▶ [Work instructions]
**1.** In the passage on the New Haven teachers' retirement fund, how much was the relator's yearly annuity if he was legally placed on the retired list?
**2.** Pick up the passage on the New Haven teachers' retirement fund after its last sentence and keep it going.

▶ [Passage shown]
| Conn. | Jul 13, 1914

An amendment to the charter of New Haven, approved July 18th, 1911 (16 Special Laws, p. 323), established a "teachers' retirement fund" for the benefit of the teachers in the public day schools of New Haven, to be made up of public and private gifts, of assessments upon the annual salaries of all such teachers, and of that portion of such salaries which had been appropriated for the fiscal year but remained unpaid because of the illness, resignation or absence of the teachers.

The Act constituted a board of retirement, and provided that upon a majority vote of this board and of the board of education the teachers of the public day schools who had served for varying named periods might be placed upon the retired list, and granted to the teacher so retired an annuity equal to one half his or her salary for the five years last previous to the date of retirement. It also provided for a disability list and for an annuity to be paid from such fund to the teacher placed thereon.

The relator had been a teacher in the New Haven day schools from September 1st, 1858, to May 22d 1908, when the board of education accepted his resignation with regret. On December 22d 1911, and subsequent to the approval of this amendment, the relator was, upon recommendation by a majority vote of the board of retirement and of the board of education, placed upon the retired list of teachers provided for by the amendment. The relator, if legally placed upon the retired list, was entitled to an annuity of $800 a year, and this annuity was paid him from this fund from January 1st, 1912, to December 1st, 1912, when the respondents discontinued its payment and have since refused to pay the same.

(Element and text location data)
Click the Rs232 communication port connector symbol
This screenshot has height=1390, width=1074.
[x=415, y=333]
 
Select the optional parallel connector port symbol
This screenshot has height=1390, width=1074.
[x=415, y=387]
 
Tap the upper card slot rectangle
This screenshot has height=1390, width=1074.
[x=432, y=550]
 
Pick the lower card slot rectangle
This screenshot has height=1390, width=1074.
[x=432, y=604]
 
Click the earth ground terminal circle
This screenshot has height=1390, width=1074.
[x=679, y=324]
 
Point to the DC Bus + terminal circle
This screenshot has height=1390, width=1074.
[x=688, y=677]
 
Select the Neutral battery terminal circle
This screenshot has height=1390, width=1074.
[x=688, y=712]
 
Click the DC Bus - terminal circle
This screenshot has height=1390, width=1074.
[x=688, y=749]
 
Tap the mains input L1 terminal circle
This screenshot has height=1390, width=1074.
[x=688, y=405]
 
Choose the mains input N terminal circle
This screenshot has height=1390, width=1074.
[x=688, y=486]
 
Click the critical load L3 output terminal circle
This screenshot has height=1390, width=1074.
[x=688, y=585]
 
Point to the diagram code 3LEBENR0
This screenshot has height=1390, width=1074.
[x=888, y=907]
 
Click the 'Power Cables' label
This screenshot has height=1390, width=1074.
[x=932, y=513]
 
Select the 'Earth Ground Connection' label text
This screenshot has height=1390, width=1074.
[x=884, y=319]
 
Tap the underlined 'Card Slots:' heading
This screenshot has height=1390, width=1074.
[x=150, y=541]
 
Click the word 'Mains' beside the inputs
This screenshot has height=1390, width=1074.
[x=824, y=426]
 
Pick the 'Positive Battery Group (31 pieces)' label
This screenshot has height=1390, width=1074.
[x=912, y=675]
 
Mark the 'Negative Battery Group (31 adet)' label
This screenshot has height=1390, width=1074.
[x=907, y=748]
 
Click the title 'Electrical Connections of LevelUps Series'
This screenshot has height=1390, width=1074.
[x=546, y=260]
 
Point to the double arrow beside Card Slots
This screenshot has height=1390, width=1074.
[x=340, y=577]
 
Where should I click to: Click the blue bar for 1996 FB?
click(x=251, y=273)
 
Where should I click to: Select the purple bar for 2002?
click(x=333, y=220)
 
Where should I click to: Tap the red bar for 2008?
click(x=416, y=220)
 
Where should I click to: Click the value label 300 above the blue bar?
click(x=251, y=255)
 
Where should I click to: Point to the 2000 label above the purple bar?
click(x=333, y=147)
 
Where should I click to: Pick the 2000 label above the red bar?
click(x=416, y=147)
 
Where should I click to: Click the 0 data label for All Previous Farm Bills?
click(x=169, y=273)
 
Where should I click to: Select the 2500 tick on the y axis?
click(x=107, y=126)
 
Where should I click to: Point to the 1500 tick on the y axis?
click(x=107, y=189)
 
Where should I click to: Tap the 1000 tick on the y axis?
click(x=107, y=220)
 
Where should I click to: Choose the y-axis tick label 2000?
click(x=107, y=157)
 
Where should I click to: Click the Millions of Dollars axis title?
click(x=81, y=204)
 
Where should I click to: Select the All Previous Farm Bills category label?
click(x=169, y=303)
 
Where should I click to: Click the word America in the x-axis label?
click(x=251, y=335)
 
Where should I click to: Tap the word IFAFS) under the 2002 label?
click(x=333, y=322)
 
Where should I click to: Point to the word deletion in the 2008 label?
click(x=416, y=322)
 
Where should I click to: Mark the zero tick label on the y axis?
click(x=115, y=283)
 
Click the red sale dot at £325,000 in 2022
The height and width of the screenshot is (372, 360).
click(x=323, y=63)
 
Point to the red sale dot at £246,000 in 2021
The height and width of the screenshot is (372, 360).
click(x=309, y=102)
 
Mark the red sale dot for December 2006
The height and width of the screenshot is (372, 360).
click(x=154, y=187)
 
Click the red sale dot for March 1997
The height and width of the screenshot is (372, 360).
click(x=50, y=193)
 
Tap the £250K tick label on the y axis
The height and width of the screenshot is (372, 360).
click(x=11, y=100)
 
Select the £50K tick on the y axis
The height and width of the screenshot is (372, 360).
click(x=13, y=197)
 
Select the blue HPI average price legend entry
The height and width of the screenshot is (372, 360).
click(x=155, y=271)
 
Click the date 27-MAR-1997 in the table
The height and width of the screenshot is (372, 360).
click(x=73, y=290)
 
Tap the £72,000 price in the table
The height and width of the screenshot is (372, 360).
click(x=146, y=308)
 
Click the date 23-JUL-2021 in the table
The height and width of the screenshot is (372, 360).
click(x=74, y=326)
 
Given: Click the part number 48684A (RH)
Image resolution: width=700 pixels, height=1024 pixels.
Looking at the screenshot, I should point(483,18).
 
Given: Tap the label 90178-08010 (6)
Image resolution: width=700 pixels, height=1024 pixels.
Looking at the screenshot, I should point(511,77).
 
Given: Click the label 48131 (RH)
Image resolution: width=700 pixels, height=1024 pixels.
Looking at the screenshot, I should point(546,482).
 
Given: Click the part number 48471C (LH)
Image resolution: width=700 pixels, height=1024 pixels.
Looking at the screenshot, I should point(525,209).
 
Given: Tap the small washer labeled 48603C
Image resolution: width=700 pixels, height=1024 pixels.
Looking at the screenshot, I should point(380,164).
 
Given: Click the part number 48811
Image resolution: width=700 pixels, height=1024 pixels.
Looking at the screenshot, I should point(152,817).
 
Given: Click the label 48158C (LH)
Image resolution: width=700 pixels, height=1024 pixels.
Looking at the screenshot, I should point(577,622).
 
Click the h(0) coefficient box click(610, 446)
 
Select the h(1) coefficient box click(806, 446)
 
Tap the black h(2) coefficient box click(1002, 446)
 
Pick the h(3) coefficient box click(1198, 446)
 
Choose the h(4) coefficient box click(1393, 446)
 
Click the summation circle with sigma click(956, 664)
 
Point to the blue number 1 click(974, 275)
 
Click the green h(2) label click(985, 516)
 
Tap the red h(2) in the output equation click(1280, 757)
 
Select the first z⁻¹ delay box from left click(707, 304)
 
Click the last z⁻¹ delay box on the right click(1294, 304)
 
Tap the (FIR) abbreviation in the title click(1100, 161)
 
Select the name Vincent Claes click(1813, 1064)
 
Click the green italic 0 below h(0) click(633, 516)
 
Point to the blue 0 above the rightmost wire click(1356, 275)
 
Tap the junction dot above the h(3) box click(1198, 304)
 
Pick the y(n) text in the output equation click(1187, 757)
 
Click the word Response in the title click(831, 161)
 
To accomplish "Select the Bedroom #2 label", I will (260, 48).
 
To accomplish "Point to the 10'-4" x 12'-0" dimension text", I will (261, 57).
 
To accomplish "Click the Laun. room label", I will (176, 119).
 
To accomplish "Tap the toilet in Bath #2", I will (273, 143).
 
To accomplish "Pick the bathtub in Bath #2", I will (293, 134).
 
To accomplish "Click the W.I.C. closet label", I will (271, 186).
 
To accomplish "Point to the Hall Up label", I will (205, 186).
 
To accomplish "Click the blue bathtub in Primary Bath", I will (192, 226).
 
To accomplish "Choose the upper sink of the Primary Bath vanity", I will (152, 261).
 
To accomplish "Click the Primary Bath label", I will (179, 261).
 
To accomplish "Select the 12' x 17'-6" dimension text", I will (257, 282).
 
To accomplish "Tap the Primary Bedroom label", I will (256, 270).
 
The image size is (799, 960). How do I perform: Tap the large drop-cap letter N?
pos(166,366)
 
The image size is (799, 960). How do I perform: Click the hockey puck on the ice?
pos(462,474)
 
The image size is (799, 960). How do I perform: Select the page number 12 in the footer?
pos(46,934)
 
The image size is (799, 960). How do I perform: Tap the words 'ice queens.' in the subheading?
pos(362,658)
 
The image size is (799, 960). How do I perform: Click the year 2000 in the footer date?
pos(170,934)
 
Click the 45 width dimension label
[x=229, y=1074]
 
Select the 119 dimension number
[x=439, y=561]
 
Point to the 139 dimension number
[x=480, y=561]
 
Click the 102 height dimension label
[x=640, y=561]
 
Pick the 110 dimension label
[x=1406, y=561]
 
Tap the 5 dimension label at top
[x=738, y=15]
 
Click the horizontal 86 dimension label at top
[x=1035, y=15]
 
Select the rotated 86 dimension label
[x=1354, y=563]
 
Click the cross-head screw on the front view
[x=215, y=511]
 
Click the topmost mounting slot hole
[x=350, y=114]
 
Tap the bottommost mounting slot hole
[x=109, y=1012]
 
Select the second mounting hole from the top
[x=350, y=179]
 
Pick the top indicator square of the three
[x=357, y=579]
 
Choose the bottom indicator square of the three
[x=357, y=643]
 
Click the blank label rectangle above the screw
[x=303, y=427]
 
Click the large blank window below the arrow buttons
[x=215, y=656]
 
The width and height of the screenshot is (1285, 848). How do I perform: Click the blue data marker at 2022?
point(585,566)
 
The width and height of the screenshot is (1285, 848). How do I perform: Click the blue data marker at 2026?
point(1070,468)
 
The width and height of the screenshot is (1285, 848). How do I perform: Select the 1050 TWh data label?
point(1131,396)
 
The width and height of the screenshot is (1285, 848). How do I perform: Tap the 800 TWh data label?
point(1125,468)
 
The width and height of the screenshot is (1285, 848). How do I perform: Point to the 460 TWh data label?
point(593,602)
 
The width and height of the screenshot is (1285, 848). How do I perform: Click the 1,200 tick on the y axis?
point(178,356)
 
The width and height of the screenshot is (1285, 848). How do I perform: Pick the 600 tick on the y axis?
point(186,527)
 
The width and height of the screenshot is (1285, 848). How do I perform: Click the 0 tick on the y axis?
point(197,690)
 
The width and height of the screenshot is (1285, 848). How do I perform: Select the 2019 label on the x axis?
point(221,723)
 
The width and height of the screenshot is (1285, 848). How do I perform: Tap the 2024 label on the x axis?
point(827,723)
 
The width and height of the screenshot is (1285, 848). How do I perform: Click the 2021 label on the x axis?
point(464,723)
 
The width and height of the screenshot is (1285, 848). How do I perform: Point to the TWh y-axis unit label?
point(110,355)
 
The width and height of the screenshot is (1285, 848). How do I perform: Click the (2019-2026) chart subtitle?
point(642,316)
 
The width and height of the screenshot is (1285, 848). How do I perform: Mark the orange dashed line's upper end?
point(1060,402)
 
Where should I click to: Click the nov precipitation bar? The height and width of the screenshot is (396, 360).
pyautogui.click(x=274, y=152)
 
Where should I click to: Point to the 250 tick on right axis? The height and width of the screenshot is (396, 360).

▶ [Expected outputs]
**1.** $800 a year.

**2.**
The relator duly made application for a writ of mandamus against the members of the board of education, *438 to compel payment of the annuity, and against its president and secretary to compel them to sign and issue to the relator an order on this fund for the annuity, claiming to be a teacher within subdivision three of § 5, of the amendment.* To the alternative writ the respondents filed their motion to quash upon practically two grounds, the decision of which controls the judgment to be rendered, since the parties stipulated that judgment should be entered without further pleadings. These grounds are: First. The relator ceased to be a teacher three years before the passage of the amendment and therefore does not come within its terms. Second. If this clause does include the relator, it is unconstitutional because an attempt to grant exclusive privileges to a certain set of persons, and to give compensation to a former employee and to devote public funds to private uses.

Our view of the Act makes it unnecessary to pass upon the second or constitutional ground of the motion to quash.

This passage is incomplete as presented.